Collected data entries
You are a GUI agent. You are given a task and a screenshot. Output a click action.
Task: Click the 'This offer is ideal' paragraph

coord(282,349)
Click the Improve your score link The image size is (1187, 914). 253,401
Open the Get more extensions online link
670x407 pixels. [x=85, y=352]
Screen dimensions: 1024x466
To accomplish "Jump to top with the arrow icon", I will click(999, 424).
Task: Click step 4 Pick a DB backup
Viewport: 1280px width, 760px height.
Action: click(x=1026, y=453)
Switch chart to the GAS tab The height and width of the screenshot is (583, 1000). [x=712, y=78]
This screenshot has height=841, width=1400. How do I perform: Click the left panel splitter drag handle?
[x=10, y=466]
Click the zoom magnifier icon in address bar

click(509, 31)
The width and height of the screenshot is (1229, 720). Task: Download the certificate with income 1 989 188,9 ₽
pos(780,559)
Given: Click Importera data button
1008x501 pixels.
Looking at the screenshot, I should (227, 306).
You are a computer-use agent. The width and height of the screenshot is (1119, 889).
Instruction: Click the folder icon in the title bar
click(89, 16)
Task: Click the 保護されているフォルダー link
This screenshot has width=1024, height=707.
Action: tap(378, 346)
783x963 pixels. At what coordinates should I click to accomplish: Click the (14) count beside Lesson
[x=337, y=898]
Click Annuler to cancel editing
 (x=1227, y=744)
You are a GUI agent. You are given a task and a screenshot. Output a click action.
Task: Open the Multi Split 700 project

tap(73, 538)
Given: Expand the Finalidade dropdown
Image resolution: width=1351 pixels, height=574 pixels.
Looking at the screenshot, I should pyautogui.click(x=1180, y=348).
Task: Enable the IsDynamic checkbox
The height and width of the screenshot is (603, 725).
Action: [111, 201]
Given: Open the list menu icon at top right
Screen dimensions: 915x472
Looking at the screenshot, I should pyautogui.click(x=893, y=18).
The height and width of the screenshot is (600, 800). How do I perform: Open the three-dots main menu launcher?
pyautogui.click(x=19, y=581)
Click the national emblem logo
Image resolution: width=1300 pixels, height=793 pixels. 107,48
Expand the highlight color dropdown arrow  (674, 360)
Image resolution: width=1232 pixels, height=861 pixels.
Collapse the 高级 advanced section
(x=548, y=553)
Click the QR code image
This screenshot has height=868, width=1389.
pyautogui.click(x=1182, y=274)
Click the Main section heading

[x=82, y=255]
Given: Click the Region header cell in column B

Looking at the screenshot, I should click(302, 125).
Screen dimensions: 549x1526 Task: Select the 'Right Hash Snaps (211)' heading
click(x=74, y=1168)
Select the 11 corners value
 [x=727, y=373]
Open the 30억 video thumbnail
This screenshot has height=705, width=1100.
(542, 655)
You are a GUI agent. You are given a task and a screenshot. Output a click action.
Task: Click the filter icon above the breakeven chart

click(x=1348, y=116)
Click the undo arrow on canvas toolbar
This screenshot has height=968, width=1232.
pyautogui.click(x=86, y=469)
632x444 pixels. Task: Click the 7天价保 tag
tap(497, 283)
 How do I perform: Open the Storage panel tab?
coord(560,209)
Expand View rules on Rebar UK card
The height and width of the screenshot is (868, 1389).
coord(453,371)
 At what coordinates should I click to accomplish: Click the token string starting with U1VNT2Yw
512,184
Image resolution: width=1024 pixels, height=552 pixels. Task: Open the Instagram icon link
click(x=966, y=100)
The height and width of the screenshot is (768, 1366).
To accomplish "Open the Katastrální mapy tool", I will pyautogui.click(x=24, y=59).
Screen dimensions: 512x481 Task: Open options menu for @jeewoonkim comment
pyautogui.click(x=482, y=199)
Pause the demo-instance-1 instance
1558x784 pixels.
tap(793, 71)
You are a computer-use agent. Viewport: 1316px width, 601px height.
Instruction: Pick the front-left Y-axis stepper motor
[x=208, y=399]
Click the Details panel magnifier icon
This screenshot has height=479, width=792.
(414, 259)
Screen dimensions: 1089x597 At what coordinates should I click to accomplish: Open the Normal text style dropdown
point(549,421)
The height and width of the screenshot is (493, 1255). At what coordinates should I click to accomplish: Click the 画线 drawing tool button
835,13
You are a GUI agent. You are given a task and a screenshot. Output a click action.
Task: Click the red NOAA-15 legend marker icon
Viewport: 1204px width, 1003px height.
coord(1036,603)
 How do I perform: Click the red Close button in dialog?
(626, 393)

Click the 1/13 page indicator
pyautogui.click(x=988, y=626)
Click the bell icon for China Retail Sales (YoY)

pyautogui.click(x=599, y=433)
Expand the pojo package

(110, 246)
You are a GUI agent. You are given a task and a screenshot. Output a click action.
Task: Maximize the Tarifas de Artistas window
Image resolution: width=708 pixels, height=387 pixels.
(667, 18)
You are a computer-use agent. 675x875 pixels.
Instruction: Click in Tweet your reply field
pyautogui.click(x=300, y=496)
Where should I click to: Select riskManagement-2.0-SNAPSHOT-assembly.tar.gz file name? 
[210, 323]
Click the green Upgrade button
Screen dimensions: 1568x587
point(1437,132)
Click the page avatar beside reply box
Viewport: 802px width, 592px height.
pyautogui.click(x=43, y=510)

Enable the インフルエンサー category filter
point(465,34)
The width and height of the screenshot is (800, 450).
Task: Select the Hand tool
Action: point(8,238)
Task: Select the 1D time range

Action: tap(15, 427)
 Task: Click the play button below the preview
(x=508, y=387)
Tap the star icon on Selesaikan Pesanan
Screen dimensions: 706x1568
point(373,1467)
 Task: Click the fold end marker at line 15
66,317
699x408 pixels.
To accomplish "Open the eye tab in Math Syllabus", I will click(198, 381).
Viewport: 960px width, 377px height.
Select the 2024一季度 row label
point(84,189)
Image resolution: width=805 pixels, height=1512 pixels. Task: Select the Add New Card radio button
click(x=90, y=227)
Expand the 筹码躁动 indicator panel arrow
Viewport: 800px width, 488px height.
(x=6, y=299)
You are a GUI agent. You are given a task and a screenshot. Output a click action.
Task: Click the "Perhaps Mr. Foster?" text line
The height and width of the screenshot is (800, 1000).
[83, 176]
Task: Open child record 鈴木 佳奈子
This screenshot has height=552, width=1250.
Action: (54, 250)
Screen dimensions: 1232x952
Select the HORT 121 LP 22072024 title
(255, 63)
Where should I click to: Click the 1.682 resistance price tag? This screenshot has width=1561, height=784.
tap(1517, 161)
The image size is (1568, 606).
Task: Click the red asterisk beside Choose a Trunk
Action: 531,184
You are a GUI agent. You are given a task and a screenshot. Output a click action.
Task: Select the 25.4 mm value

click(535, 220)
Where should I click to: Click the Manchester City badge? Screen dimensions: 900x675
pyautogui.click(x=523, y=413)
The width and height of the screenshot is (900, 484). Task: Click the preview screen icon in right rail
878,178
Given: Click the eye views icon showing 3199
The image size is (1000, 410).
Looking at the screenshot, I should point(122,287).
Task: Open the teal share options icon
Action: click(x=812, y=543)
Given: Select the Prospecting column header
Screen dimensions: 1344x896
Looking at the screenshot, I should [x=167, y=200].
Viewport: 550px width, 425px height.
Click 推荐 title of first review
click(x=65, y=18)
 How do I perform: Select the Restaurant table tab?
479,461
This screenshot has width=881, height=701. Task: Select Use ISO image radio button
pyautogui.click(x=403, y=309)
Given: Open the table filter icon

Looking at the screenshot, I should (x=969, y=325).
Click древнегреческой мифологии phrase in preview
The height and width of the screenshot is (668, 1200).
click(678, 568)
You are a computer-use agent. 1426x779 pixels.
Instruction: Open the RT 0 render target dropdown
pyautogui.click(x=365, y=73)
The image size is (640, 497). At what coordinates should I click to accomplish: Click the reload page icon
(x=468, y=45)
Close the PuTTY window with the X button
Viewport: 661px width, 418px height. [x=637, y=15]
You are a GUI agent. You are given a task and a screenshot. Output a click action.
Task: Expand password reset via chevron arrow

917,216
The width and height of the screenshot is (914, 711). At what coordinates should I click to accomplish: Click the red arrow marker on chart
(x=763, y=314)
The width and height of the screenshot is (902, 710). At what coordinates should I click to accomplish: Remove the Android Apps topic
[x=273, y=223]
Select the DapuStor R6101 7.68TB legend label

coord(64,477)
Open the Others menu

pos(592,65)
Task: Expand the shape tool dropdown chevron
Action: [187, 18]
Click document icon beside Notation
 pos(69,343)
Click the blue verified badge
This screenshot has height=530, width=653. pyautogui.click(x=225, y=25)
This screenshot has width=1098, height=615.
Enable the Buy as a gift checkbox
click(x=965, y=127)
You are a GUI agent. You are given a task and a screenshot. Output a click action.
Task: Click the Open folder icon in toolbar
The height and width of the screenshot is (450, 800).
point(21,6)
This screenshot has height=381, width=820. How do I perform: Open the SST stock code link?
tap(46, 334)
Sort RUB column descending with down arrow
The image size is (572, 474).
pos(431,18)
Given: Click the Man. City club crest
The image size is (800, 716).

> **Task directions**: Report all lines of the data that include the word "computer".

> **Exercise output**:
You are a computer-use agent. The width and height of the screenshot is (1119, 889).
You are a computer-use agent. Viewport: 1316px width, 601px height.
You are a computer-use agent. 675x875 pixels.
You are a computer-use agent. 1426x779 pixels.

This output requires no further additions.